E vissero tutti felici e contenti. L’happy end end è una prospettiva che affascina a qualsiasi età, ma lo scrittore americano Michael Cunningham ha cominciato a nutrire dei sospetti fin da bambino. Così, una volta adulto, si è appassionato alle sorti di alcuni personaggi fiabeschi, sprofondati nell’ombra. Fra questi, c’è l’undicesimo principe della storia popolare rielaborata da Andersen e riportata dai Grimm. È quello che rimane con un’ala d’uccello perché la tunica intessuta nelle ortiche dalla sorella Elisa era priva di una manica. Non se la passerà benissimo, negli anni. Dovrà fare i conti con un’inedita pulizia delle piume, il prurito dei pidocchi, il sesso a pagamento, le peregrinazioni nei bar con occasionali compagni di bevute. Una vita da periferia, la sua.
È proprio lui a dare il nome alla raccolta di racconti Un cigno selvatico, appena uscita per La Nave di Teseo (traduzione a cura di Carlo Prosperi, illustrazioni di Yuko Shimizu, pp. 150, euro 18). «È meraviglioso essere felici. Chi non vorrebbe esserlo? Il problema sorge con la seconda parte della formula fiabesca – confessa Cunningham, articolando quel suo sospetto scaturito nell’infanzia – Per sempre non sembra un’aspettativa realistica per il futuro. Vale per chiunque e, in fondo, non è neanche desiderabile. Si è felici in alcuni momenti, in altri si è tristi. Fa parte della ricchezza della vita. Freud (che aveva ragione, almeno qualche volta) diceva che se tutti noi fossimo stati costantemente felici, non avremo potuto mai riconoscere la felicità in quanto tale. Sarebbe stata la nostra condizione e non avrebbe avuto nulla di straordinario. Sono d’accordo con il vecchio Sigmund. Credo nella felicità, ma confido in una esistenza che comprenda l’intera gamma delle emozioni».

Ospite al Salone del libro di Torino (venerdì nel percorso Off, presso Luoghicomuni Residenza Temporanea e domenica al Lingotto, nella sala Azzurra), Michael Cunningham, premio Pulitzer con Le Ore, il romanzo del 1999 divenuto poi un celebre film, reinterpreta qui dieci favole della tradizione. E lo fa pedinando tic, pensieri e perversioni di leggendari personaggi – da Raperonzolo al Soldatino di stagno – che si trovano, spaesati, a camminare sulle impervie strade del mondo contemporaneo. Un destino crudele, il loro, che per secoli era rimasto nascosto.
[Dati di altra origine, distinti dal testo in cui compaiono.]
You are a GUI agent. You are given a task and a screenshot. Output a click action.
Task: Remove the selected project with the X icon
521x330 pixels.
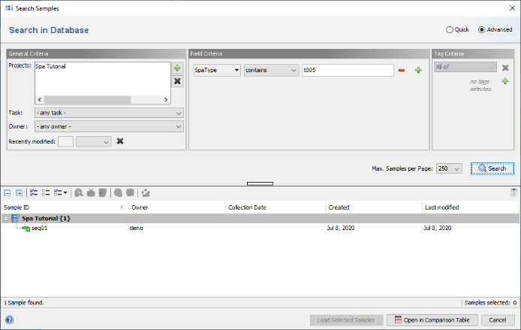(x=177, y=81)

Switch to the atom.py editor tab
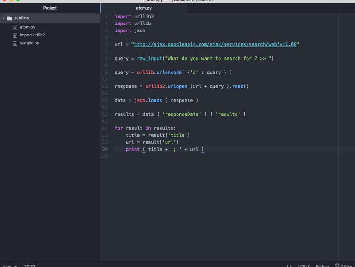144,8
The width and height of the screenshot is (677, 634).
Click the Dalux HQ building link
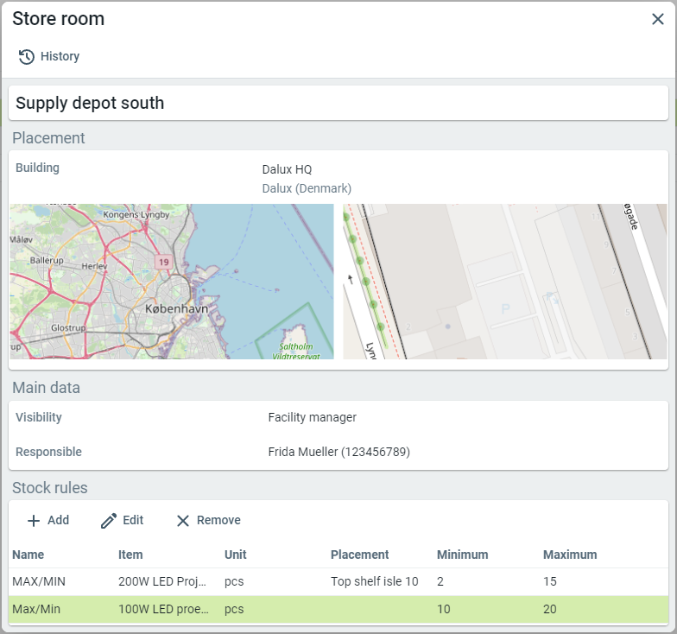[x=287, y=169]
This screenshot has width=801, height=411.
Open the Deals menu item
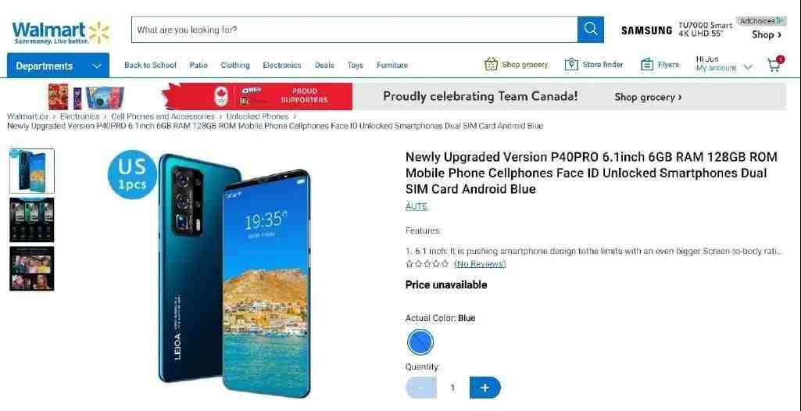[x=324, y=66]
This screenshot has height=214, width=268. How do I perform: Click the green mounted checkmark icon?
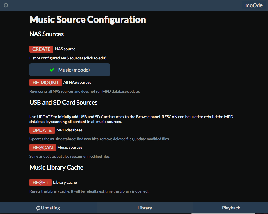tap(52, 70)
Riportata all’attualità (la Bestia al supermercato, la necrofilia del principe azzurro di Biancaneve, l’angoscia della strega di Hansel e Gretel, invecchiata male e senza amanti) ogni fiaba indaga i complessi rapporti di coppia, le imperscrutabili ragioni di un matrimonio, l’amore vendicativo e i contrasti tra genitori e figli… È questo il suo intento?
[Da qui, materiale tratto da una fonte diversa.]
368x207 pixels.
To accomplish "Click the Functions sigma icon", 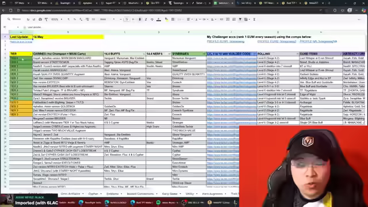I will pos(254,20).
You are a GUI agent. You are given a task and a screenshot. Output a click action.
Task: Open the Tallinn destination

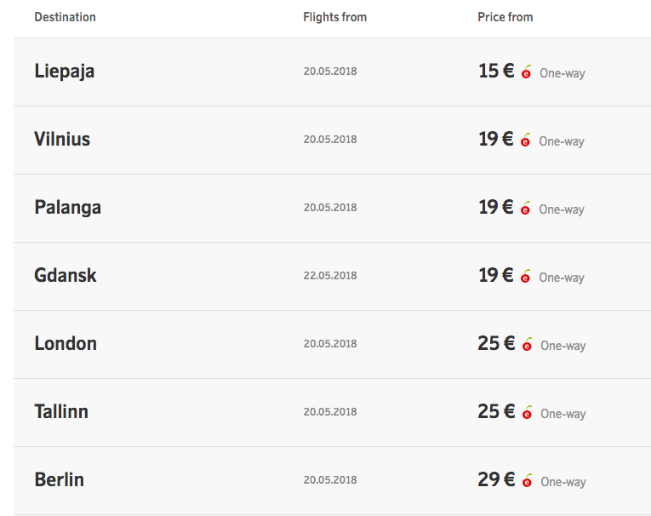[61, 412]
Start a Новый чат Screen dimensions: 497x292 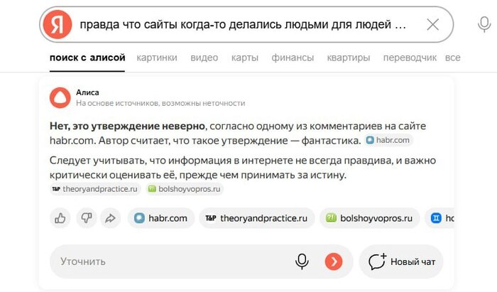tap(401, 261)
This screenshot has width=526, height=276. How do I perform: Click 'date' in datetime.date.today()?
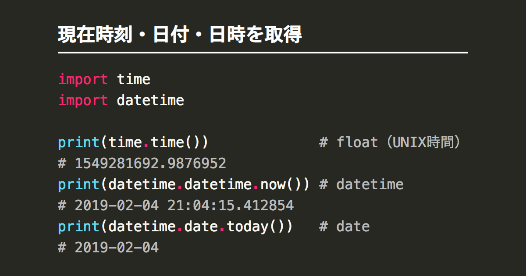[201, 226]

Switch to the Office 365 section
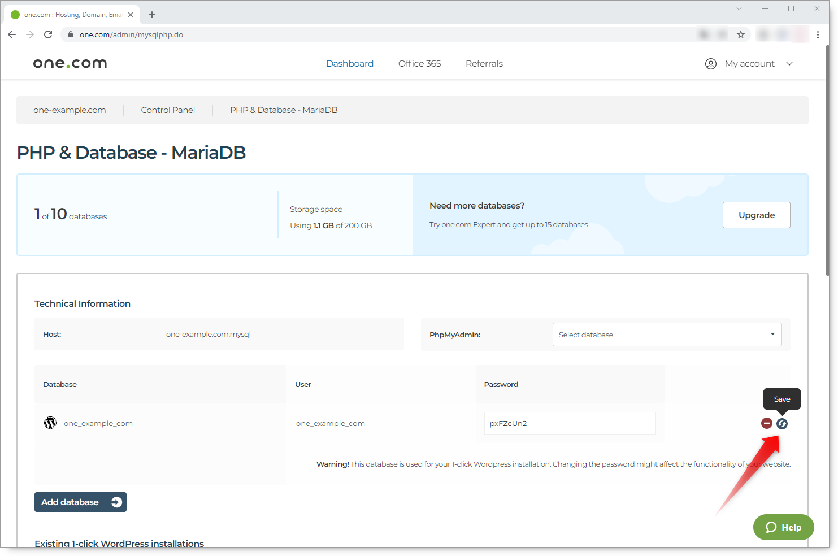(x=419, y=63)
I personaggi delle fiabe tradizionali sono stranamente privi di qualsiasi motivazione. In Jack e il fagiolo magico, per esempio, la moglie del gigante lascia entrare il ragazzo nel castello una seconda volta, sapendo – dato che era già accaduto – che ha intenzione di derubare suo marito di tutto ciò che per lui è più prezioso. La domanda allora è: cosa sta succedendo in questo matrimonio? Oppure, prendiamo la figlia del mugnaio in Tremotino. Sposa proprio quel re che non l’avrebbe mai voluta se lei non fosse riuscita a trasformare la paglia in oro e a riempire tre stanze. E perché diventa la moglie di un uomo che era pronto a decapitarla se non avesse portato a termine il miracolo? In Un cigno selvatico mi sono preso l’impegno di colmare queste particolari lacune, di spiegare le ragioni (anche quando sono contorte) che spingono i personaggi ad agire in quel dato modo.
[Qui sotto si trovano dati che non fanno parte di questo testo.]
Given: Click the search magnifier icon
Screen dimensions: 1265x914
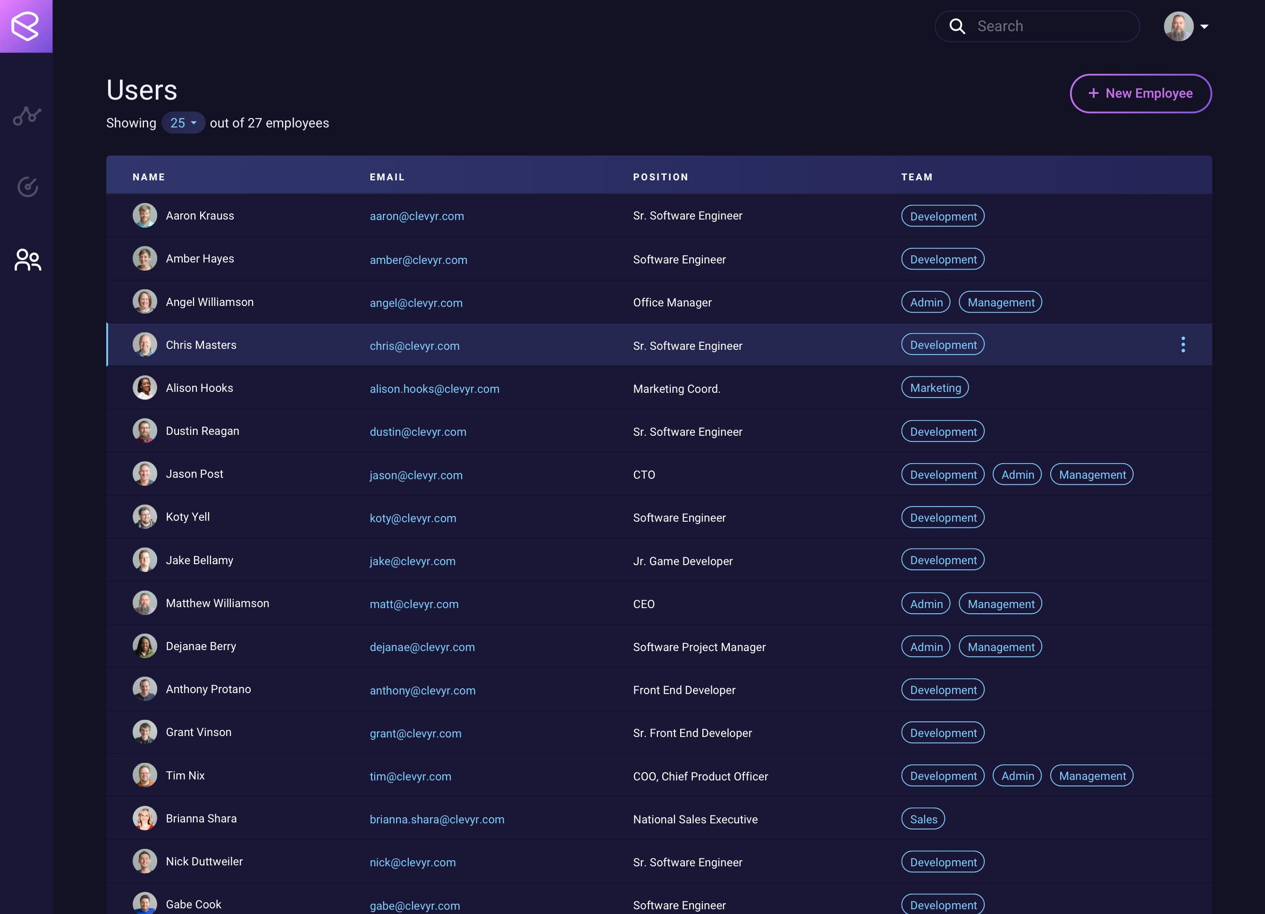Looking at the screenshot, I should coord(958,26).
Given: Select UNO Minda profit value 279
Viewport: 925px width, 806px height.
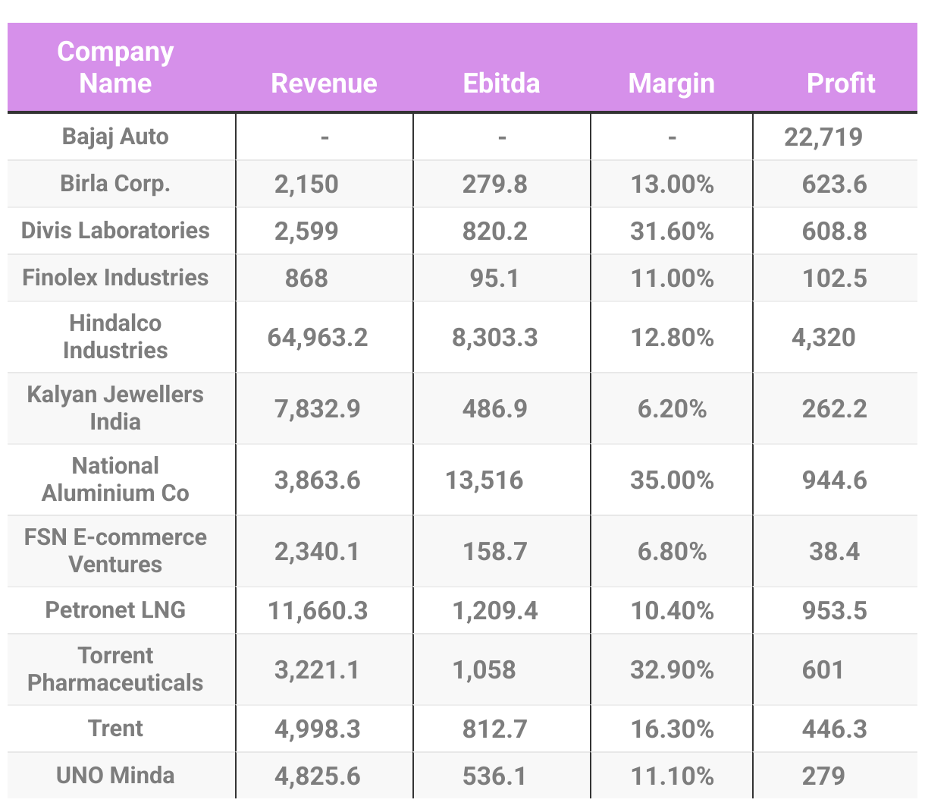Looking at the screenshot, I should click(x=823, y=776).
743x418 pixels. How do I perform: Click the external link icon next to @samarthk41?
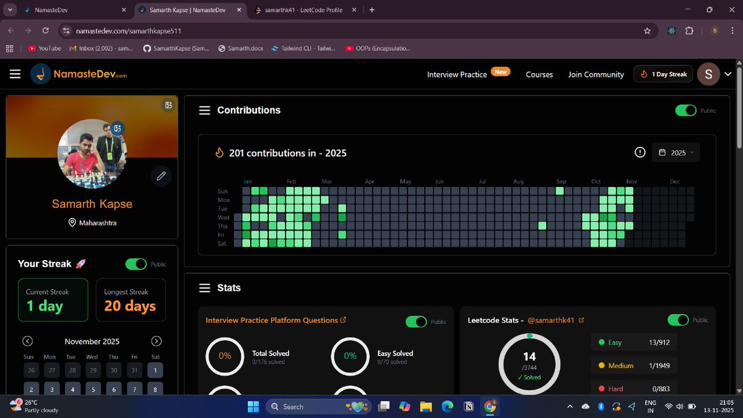click(x=580, y=320)
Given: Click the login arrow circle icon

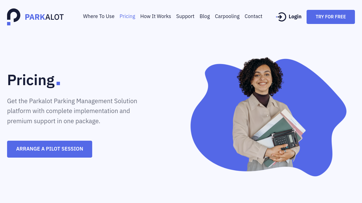Looking at the screenshot, I should [281, 17].
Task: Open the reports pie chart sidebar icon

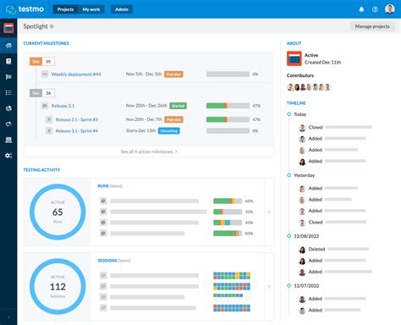Action: (x=8, y=108)
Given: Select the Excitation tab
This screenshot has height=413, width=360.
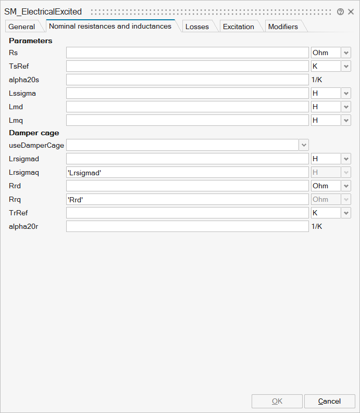Looking at the screenshot, I should point(239,27).
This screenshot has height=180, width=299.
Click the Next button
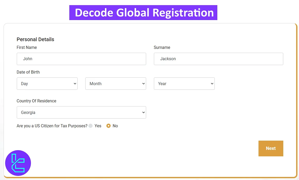point(271,148)
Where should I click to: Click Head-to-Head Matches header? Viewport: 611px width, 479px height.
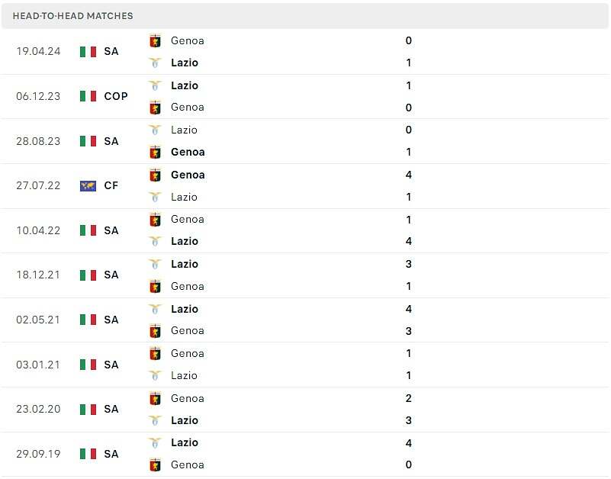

Le sue antifavole, come sono state definite, inseriscono nella trama l’intimità dei protagonisti: speranze, frustrazioni, desideri. Come accadeva nel romanzo «Le ore», l’attenzione si sposta sulle loro contraddizioni interiori e mutamenti d’animo. È il «flusso di coscienza» di Virginia Woolf. Una scrittrice che è stata un punto di riferimento per lei…
Non saprei spiegare onestamente perché io sia stato sempre così attratto da Virginia Woolf. Mi piace la sua insistenza sul fatto che il linguaggio sia parte integrante della narrazione; che le frasi stesse siano parte del contenuto di un romanzo; che il modo in cui viene raccontata una storia sia essenziale quanto gli eventi stessi. Ammiro poi la sua determinazione nel rievocare straordinarie storie di persone comuni, almeno all’apparenza. E la sua convinzione che non esistono individui «normali»; il modo di osservare le persone che abbiamo intorno è sempre insufficiente. Compiamo tutti un viaggio epico, anche il più anonimo fra noi. E pochi letterati, prima o dopo Virginia Woolf, sono stati così penetranti e accurati nel descrivere l’esperienza degli esseri umani, sia quando passeggiano in giro per Londra in una mattina di primavera, sia quando affiora la complessità della loro coscienza. Penso comunque che siamo attratti da certi scrittori nella stessa maniera in cui rimaniamo affascinati da alcune persone: permane un elemento di mistero. Due individui che incontriamo a una festa, o due autori importanti ci conquistano semplicemente in modo diverso, anche se entrambi sono degni di ammirazione e virtuosi… La lettura, dopo tutto, non è solo una competenza intellettuale, ma anche un’esperienza emotiva.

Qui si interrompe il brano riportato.